[Opening Provided entries section]
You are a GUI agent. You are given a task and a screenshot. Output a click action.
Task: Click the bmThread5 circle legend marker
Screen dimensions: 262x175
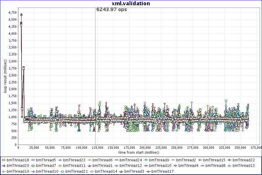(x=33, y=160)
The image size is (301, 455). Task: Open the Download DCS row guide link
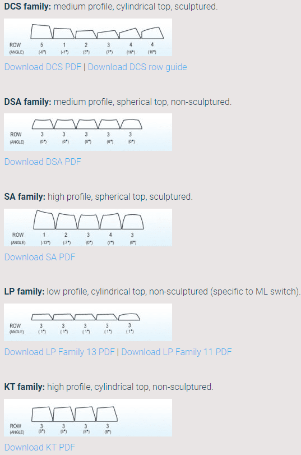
[Closing Provided entries section]
[Opening Provided entries section]
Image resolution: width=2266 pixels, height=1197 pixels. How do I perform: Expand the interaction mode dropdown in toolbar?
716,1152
[Closing Provided entries section]
[Opening Provided entries section]
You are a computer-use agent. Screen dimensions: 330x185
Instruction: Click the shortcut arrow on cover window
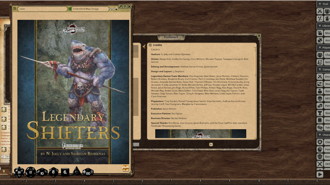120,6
[Closing Provided entries section]
*Task:* Which lines of the records contain the word "agent"? Copy each of them.

*Written response:*
You are a GUI agent. You are given a task and a screenshot. Output a click action.
You are a computer-use agent. Screen dimensions: 330x185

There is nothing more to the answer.